Encensé, sanctifié, brandi comme l’album féministe ultime, un uppercut artistique, un cri du cœur mis en musique… et tout ça parfaitement marketé.
Il a suffi que Beyoncé casse une voiture en slow motion et prononce "Boy, bye" pour que les critiques s’agenouillent comme si elle avait réinventé le feu.
Mais quand on gratte le vernis doré, qu’est-ce qu’on entend vraiment ?
Un grand disque ? Ou un manifeste sonorisé qui fonctionne surtout quand on le regarde ?
J’ai écouté Lemonade sans les clips, sans le buzz, sans les hashtags. Juste le son. Et voilà ce que ça donne : une dégustation acide, entre intentions nobles et exécution parfois bancale.
🍋 Track by track
1. Pray You Catch Me – 7.5/10
Jolie intro. Sobre. Intime. Mais soyons honnêtes : ça flotte gentiment dans un bain d’eau tiède où Sade aurait oublié de mettre du sel. Touchant mais fade.
2. Hold Up – 8/10
Le moment où Beyoncé devient une sirène vengeresse qui balance des vérités en robe jaune. Le sample de Yeah Yeah Yeahs est brillant, mais le morceau tient debout grâce à la mise en scène, pas grâce à sa musicalité. Tu retires le clip, t’as juste une balade en pantoufles sur un beat reggae.
3. Don’t Hurt Yourself (feat. Jack White) – 9/10
LE moment de grâce. Beyoncé en furie divine, Jack White au taquet, ça crache, ça saigne, ça hurle. Et surtout, ça sonne. Enfin une chanson qui tient sans le PowerPoint émotionnel.
4. Sorry – 7.5/10
Catchphrase culte ("Boy, bye"), beat efficace, attitude tranchante.

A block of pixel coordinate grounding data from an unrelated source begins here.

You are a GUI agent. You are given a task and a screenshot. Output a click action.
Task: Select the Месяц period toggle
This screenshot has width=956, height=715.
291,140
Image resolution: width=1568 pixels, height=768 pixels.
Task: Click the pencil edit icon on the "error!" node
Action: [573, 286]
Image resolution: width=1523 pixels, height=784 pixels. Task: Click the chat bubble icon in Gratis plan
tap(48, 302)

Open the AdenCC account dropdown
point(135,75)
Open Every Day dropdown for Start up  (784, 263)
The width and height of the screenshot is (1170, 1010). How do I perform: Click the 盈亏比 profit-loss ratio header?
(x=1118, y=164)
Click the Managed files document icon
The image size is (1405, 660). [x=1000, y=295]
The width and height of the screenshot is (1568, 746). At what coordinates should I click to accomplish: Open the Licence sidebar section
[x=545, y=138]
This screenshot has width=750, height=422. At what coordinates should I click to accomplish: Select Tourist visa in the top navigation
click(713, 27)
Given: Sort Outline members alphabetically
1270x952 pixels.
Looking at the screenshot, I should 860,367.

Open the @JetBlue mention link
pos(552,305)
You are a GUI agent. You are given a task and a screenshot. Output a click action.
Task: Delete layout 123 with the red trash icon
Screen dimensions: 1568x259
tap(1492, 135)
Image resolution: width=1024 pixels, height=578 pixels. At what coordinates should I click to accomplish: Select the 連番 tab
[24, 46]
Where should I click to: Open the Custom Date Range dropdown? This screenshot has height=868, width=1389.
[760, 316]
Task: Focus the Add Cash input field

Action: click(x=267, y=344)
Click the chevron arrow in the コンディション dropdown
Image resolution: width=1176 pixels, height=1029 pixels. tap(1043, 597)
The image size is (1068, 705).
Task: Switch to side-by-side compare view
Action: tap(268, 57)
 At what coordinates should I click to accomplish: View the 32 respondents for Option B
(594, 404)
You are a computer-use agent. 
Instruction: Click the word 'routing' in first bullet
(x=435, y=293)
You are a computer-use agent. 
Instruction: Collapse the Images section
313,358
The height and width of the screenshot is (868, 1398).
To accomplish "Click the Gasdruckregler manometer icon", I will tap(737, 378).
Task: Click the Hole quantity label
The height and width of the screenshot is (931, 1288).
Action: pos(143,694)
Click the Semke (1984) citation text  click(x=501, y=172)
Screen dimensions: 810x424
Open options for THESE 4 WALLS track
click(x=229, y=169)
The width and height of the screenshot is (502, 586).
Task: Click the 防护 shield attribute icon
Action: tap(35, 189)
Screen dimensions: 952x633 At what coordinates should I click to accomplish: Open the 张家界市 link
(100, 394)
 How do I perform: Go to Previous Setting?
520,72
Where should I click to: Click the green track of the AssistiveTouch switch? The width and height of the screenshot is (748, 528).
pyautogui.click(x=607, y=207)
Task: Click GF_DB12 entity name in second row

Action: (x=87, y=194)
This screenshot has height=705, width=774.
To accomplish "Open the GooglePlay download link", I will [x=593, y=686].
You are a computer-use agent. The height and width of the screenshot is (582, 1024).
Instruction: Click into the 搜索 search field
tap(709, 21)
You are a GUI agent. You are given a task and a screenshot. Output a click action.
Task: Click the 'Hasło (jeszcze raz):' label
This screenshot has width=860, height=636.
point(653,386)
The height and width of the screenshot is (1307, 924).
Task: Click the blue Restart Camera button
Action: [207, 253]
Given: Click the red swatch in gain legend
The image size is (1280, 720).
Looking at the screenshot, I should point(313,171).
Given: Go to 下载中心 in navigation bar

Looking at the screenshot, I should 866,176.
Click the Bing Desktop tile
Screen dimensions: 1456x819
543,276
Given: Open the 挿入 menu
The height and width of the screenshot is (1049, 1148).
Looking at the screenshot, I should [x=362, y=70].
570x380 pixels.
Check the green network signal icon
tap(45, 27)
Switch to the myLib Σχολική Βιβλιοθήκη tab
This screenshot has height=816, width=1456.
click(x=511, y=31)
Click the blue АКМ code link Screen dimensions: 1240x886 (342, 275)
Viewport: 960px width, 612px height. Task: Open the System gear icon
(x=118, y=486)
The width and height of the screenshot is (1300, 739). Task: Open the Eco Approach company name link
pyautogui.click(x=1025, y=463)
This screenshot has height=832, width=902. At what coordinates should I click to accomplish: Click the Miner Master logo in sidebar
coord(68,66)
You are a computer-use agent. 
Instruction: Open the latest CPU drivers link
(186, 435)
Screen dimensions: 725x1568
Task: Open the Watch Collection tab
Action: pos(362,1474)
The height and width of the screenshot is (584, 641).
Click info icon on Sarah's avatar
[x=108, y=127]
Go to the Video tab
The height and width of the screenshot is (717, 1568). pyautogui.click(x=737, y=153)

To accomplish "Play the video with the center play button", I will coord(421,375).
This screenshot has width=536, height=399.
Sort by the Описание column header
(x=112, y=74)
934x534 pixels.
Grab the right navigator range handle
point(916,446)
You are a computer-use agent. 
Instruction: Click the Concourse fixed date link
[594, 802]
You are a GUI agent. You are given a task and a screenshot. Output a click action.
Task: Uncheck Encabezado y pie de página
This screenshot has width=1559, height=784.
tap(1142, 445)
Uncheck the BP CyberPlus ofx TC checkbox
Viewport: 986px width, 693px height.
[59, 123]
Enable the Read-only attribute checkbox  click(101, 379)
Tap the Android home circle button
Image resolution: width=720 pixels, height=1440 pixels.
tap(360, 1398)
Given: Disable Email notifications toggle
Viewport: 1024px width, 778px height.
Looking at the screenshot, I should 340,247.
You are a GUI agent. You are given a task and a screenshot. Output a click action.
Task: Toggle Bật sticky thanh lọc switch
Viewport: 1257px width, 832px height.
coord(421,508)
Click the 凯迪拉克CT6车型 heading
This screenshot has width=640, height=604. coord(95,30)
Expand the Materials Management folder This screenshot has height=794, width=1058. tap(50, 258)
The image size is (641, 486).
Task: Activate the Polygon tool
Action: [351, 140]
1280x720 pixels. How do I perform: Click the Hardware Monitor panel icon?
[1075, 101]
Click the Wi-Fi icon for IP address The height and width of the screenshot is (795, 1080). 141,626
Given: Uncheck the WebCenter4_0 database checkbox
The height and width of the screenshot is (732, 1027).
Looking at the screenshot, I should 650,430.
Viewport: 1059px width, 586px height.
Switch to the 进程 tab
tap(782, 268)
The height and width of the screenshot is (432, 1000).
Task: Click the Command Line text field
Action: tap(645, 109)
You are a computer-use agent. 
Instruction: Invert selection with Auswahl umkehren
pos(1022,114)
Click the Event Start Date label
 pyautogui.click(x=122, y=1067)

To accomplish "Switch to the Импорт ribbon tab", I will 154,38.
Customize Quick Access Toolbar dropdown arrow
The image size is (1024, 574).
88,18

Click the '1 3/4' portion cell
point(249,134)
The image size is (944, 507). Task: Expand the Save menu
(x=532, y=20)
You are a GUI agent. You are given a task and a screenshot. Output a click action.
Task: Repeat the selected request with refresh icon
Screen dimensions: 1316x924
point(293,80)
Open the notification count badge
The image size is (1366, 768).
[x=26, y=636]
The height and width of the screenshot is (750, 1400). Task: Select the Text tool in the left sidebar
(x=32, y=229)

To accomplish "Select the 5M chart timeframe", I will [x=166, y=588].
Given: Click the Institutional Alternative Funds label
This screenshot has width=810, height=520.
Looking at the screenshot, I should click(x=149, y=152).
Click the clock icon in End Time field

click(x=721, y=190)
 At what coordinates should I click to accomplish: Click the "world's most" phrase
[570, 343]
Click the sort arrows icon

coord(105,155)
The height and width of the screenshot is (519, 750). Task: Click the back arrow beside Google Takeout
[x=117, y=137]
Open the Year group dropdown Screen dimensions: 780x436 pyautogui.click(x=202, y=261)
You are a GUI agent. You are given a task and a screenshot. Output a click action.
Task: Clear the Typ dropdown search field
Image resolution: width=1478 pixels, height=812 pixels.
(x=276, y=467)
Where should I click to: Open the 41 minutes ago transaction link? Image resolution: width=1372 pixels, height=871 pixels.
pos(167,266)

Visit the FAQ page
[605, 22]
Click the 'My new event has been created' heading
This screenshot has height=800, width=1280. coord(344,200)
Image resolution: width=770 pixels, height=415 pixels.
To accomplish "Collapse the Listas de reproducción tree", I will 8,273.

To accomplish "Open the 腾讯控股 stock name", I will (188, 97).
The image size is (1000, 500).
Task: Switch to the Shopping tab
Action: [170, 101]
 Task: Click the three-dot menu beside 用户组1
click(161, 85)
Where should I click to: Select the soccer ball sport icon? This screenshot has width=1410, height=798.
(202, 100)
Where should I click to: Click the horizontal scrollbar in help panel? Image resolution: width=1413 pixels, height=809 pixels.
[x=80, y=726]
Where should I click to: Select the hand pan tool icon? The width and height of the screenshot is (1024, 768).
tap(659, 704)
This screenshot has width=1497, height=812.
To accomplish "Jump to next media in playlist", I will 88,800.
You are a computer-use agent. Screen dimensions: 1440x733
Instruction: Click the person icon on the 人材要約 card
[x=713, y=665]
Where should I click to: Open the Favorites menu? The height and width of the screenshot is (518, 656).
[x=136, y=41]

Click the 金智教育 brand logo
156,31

Mais t’as entendu ça mille fois ailleurs, en mieux, chez des artistes moins "brandés". La rage paraît calibrée pour les stories Insta.
5. 6 Inch (feat. The Weeknd) – 6.5/10
Ambiance moite mais générique. The Weeknd en mode somnambule sous sédatif. Tu ressens l’effort de faire du cool, mais ça sent le board marketing.
6. Daddy Lessons – 5/10
Une tentative country façon "Nashville pour les nulles". Ça fait bien sur papier, mais dans les oreilles, c’est juste bizarre. La voix n’y est pas, l’authenticité non plus.
7. Love Drought – 7.5/10
Très joli sur le moment, immédiatement oublié ensuite. Production atmosphérique, mais émotion sous-exploitée. Une berceuse qui pense être une cathédrale.
8. Sandcastles – 6.8/10
Piano voix, fragilité mise en avant. C’est sincère, mais vocalement à côté de la plaque sur certains ages. Et ça ne décolle jamais vraiment.
9. Forward (feat. James Blake) – 4.5/10
Une idée ? Oui. Une chanson ? Non. Deux minutes de murmures et d’eau tiède pseudo-arty. Même James Blake semble ne pas savoir pourquoi il est là.
10. Freedom (feat. Kendrick Lamar) – 8.8/10
Beyoncé en mode MLK meets Nina Simone. Puissant, percutant, et Kendrick relève le niveau comme d’hab. C’est un grand moment… mais un peu plaqué dans l’album.
11. All Night – 8/10
Une vraie chanson. Mélodique, bien produite, sensible. Enfin un retour à une forme classique mais efficace. La lumière au bout du tunnel.
12. Formation – 9.5/10
OK. Là, elle a tout tué. Production d’un autre monde, message, flow, présence. Le sommet de l’album, et celui qui méritait tout le battage médiatique.
📉 Note finale : 6.5/10
Lemonade, c’est l’album où tout le monde s’est mis à genoux non pas pour les sons, mais pour ce que ça représentait. Et oui, le message est fort. L’iconographie est brillante. Mais musicalement ? Inégal, souvent creux, parfois bancal. Ça frôle l’excellence une chanson sur quatre, mais le reste est une succession de styles empruntés, pas incarnés.
En résumé : Beyoncé a sorti une œuvre multimédia. Mais un chef-d’œuvre musical ? Non. Trop d’habillage, pas assez d’essence.